(note: Quickly written. I've attempted to number my arguments "formally", but I have no training in this format. Edits/suggestions welcome.)
- Ability to generalize is "lumpy": unpredictable -- sometimes lots of inputs lead to little progress, sometimes small inputs lead to lots of progress.
- Takeoff is threshold-based: When machines get enough ability to generalize, takeoff will happen.
thus
- As we increase the ability of machines to generalize, we have a high chance of putting in a small amount of input and getting over the takeoff threshold.
Argument for claim 1:
- Lumpy input->output curves exist in individual domains as a result of forming new and powerful abstractions in those domains.
- Cognitive architecture components generalize across domains as in (4).
- Cognitive architecture is itself a "domain" as in (4) and thus lumpy.
thus
- (restated) If we get a new abstraction in the form of a cognitive architecture component that generalizes across domains, we will see rapid cross-domain progress, and thus ability to generalize is lumpy.
Evidence for claim 4 — "Narrow" lumpy generality — specifically, new and powerful abstraction gives rise to abrupt domain-specific performance improvements:
- Anecdotally, humans have a lumpy learning experience. It is common for people to talk about "Aha moments", "eureka moments" and so on.
- AlphaGo Zero seems somehow relevant (although I have trouble pointing at precisely how, but it convinces me regardless)
- The "Grokking" paper (thanks to Quintin Pope and other commenters!)

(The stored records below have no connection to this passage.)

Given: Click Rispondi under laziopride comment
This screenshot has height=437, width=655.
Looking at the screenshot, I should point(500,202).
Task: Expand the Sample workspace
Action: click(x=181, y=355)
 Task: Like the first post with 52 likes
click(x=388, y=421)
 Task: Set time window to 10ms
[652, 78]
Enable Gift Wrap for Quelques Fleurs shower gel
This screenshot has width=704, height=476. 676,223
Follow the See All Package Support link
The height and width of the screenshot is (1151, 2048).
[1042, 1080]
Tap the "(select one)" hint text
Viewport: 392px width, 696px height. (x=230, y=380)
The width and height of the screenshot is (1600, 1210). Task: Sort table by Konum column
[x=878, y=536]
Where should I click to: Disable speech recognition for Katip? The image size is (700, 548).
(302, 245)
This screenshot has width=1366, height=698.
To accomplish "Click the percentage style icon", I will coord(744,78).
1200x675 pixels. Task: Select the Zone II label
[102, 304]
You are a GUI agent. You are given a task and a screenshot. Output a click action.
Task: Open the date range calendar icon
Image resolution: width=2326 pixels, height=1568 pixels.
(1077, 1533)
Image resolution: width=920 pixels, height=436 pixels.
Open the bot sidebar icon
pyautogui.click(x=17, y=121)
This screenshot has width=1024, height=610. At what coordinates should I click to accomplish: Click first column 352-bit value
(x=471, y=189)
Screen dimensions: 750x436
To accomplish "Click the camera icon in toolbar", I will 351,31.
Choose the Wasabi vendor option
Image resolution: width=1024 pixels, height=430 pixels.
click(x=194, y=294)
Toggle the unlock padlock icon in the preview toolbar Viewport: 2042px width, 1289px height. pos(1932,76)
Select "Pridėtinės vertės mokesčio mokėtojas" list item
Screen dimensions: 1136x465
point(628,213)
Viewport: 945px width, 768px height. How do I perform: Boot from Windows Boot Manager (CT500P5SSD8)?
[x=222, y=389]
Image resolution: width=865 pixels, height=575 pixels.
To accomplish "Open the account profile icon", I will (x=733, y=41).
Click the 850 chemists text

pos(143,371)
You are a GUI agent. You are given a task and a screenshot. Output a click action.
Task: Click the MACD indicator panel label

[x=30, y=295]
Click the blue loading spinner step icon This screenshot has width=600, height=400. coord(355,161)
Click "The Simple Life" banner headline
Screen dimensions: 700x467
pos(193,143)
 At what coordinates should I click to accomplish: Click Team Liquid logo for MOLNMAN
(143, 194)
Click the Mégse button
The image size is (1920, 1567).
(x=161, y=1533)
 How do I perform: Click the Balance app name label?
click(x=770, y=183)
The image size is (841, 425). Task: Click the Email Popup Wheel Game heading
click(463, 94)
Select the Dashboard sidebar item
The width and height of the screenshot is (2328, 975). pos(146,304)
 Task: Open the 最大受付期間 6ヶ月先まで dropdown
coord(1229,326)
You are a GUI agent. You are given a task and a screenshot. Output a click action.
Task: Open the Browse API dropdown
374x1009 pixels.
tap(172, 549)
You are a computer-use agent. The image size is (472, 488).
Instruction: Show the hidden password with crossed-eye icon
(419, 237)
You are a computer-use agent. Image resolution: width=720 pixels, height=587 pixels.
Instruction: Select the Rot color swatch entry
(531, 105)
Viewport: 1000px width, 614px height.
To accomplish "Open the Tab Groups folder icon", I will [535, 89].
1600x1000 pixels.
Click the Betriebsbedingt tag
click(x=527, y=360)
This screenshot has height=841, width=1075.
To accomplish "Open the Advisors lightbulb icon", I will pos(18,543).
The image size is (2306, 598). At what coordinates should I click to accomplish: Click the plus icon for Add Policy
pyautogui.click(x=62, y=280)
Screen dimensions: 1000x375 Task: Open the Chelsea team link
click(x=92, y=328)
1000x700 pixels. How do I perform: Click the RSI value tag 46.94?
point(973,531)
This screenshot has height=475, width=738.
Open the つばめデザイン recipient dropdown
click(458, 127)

Evidence for claim 5 — cognitive architecture components generalize:
- Chimps -> humans: Humans' cognitive architecture is very general and allows us to quickly form a broad set of domain-specific abstractions that perform extremely well with little energy.
Evidence for claim 2 — takeoff is threshold-based:
- Chimps -> humans: chimps didn't take over the world but humans did.
- (The usual arguments for hardware overhang, ability to scale and copy what works, etc.)
Thanks! This is very helpful, and yes, I did mean to refer to grokking! Will update the post.